Table 1.
Published articles in PubMed in which liquid biopsy methods are used to guide treatment decisions.
| Alteration | Patients | Platform | Result | References |
|---|---|---|---|---|
| EGFR | 1 | NGS | A rare triple EGFR mutation R670W/H835L/L833V was detected, and the patient responded well on second generation TKIs | (30) |
| Multiple targets | 116 | Guardant 360 | Comprehensive cfDNA testing impacted clinical decisions in 1/4 to 1/3 of initial and subsequent lines of treatment in advanced NSCLC patients. Responses based on cfDNA are durable and change treatment decisions at initial presentation and at progression | (31) |
| EGFR | 52 | ARMS | In the Liquid group, 3 of 4 patients with discordant results between tumor and liquid biopsy showed treatment responses favoring the liquid biopsy | (32) |
| ALK | 1 | ARMS | An EML4-ALK rearrangement was found after acquired resistance to EGFR TKI treatment. Crizotinib was administered. The patient's lung lesions continued to progress after 1 month of crizotinib treatment, and pemetrexed-bevacizumab was initiated. After two cycles of chemotherapy, the metastatic cancers shrunk, and the patient maintained stable disease at his last follow-up | (33) |
| Multiple targets | 50 | dPCR | Patients with both TP53 and EGFR mutations before treatment had worse overall survival than those with only EGFR Patients who progressed without T790M had worse PFS during TKI continuation and developed alternative alterations, including small-cell lung cancer-associated copy number changes and TP53 mutations. Longitudinal plasma analysis can help identify dominant resistance mechanisms, including non-druggable genetic information that may guide clinical management. | (28) |
| EGFR | 119 | ddPCR | Plasma genotyping using digital polymerase chain reaction was clinically useful for the selection of patients who had progressed during first-line EGFR-TKI therapy for treatment with osimertinib | (34) |
| ALK | 1 | NGS | GCC2-ALK was identified and functionally validated as a constitutively activated fusion in NSCLC. The patient benefited from crizotinib treatment initially and then ceritinib after progression, suggesting GCC2-ALK as a novel therapeutic target for ALK inhibitors | (35) |
| EGFR | 1,026 | RT-PCR | Large-scale EGFR testing in the blood of unselected advanced NSCLC patients is feasible and can be used to select patients for targeted therapy when testing cannot be done in tissue.
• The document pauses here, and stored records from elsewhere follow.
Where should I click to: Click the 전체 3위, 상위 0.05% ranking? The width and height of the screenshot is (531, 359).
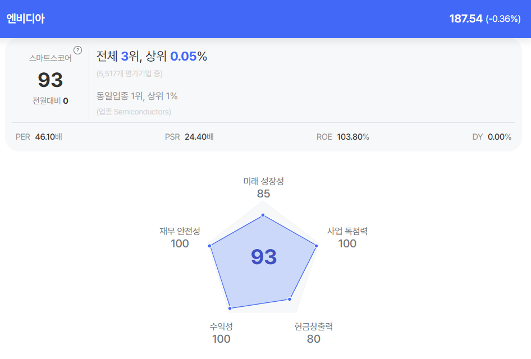[x=152, y=56]
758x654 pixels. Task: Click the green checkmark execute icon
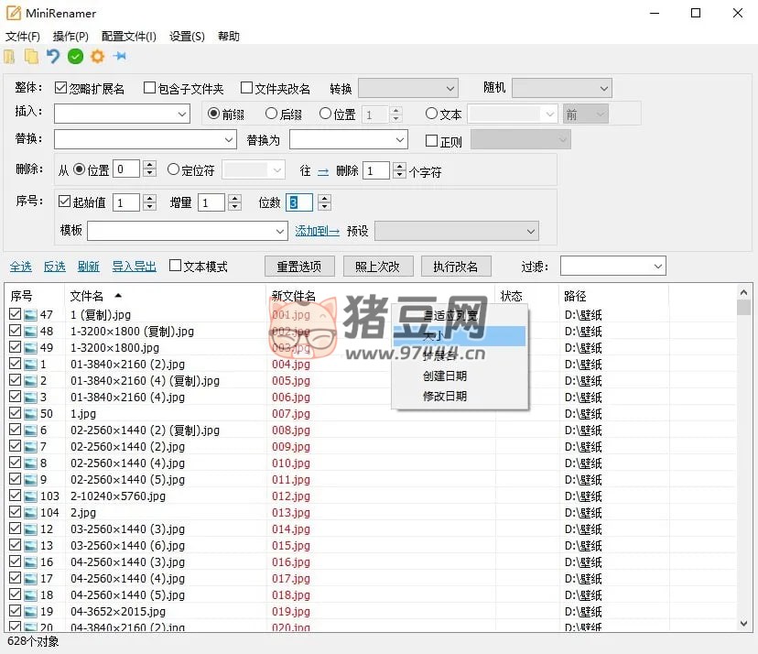[75, 57]
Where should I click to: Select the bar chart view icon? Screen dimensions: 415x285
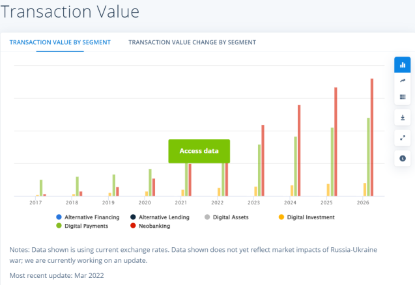(x=402, y=64)
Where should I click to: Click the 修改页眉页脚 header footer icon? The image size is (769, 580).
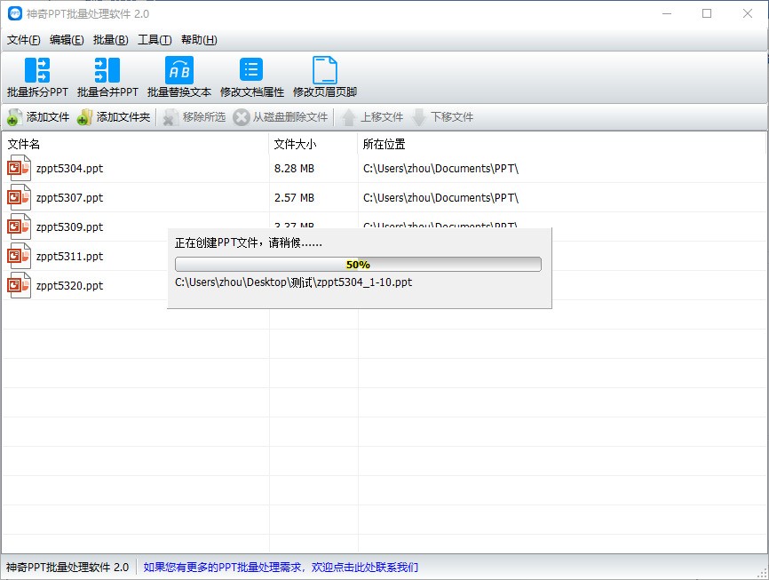pyautogui.click(x=325, y=71)
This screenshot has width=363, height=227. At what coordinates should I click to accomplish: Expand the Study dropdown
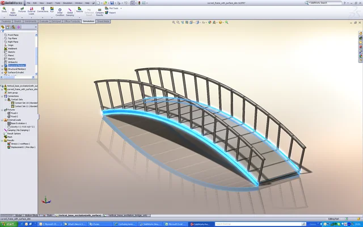4,16
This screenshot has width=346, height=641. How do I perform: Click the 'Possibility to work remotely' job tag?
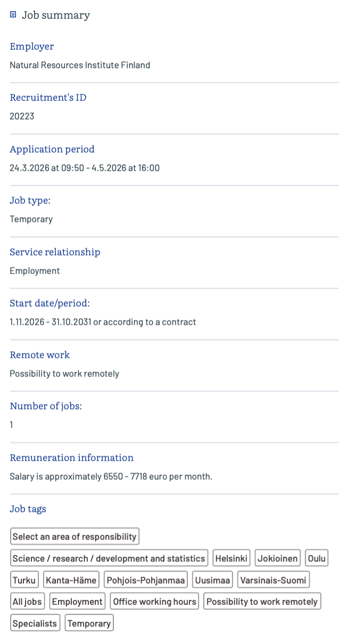(x=262, y=602)
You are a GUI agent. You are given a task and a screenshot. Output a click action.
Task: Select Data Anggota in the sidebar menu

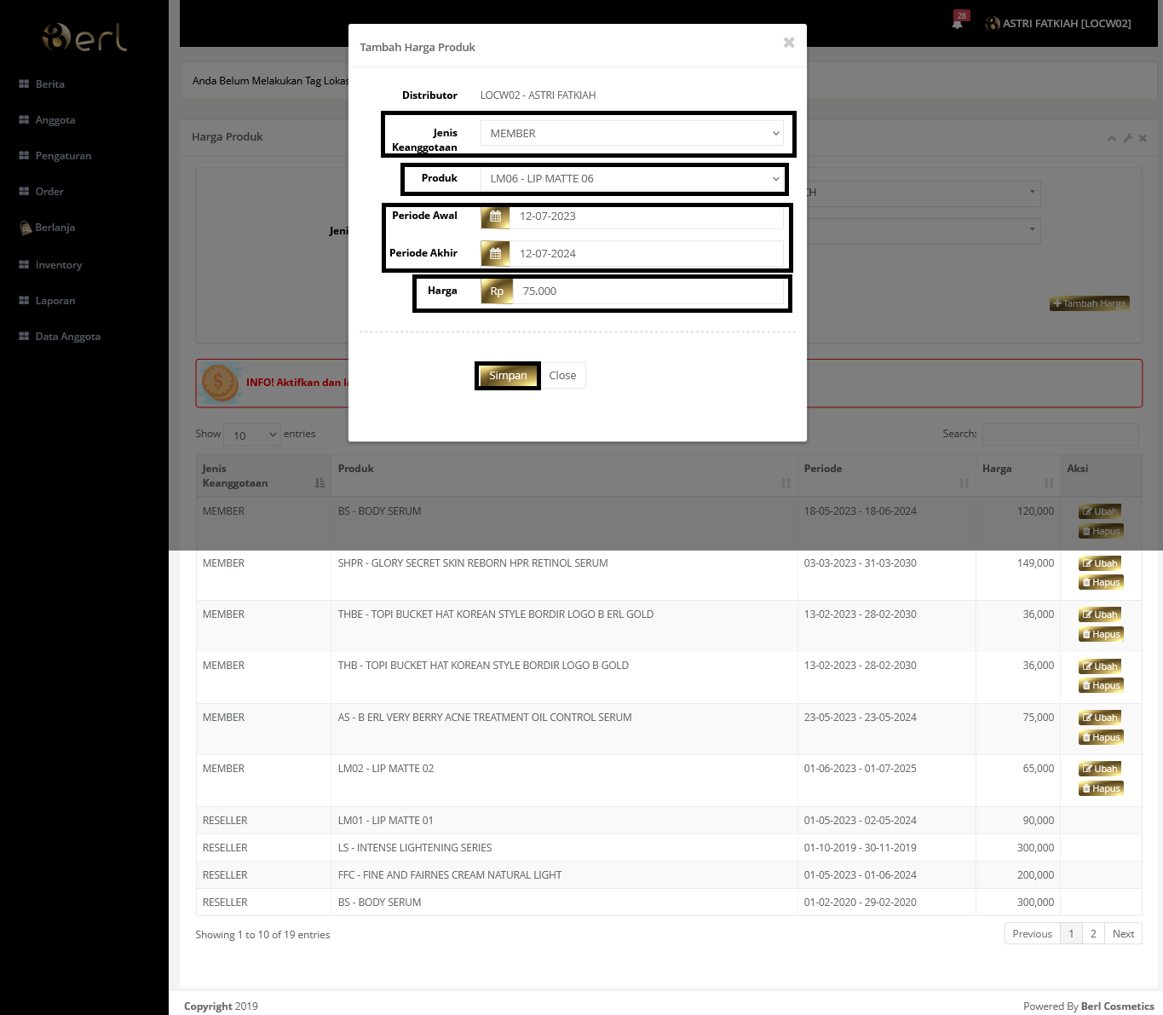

The characteristics and clinical outcomes to TKI treatment of the EGFR-mutated patients identified are undistinguishable from those positive in tumor. | (15) |
| EGFR | 3 | Three cases are presented that were successfully treated with osimertinib after progression on 1st and 2nd generation EGFR TKIs. The presence of T790M mutation was detected from ctDNA of the patients | (36) | |
| EGFR | 1 | Without histological analysis, the origin of the primary ocular metastasis was uncertain. In this context, a LB showing an activating mutation in EGFR and circulating tumor cells positive for TTF1 led to the diagnosis of NSCLC and targeted therapy | (37) | |
| EGFR | 18 | dPCR | Monitoring levels of EGFR mutation in plasma allows resolving doubts that frequently arise in daily clinical practice and constitutes a major step toward achieving personalized medicine | (12) |
| ALK | 1 | FoundationACT | Here we report an ALK+ NSCLC patient who had disease progression after ceritinib and then alectinib where an ALK G1202R mutation was detected on ctDNA prior to enrollment onto a trial of another next generation ALK inhibitor, lorlatinib. The patient's central nervous system (CNS) metastases responded to lorlatinib together with clearance of ALK G1202R mutation by repeat ctDNA assay. However, the patient developed a new large pericardial effusion. Resected pericardium from the pericardial window revealed SCLC transformation with positive immunostaining for synaptophysin, chromogranin, and ALK (D5F3 antibody) | (38) |
| EGFR | 48 | NGS | The ctDNA T790M mutation was detected in 50% of NSCLC patients. Among assessable patients, osimertinib gave a partial response rate of 62.5% and a stable disease rate of 37.5% | (39, 40) |
| Multiple targets | 68 | NGS | Over 80% of patients had detectable ctDNA, concordance between paired tissue and blood for truncal oncogenic drivers was high and patients with biomarkers identified in plasma had PFS in the expected range | (26) |
| EGFR | 1 | A novel urine ctDNA assay was utilized and confirmed T790M positive status. The patient was started on a third generation TKI, which led to a measurable clinical response | (41) |
The search was conducted on September 1, 2018 using the keyword “NSCLC liquid biopsy.”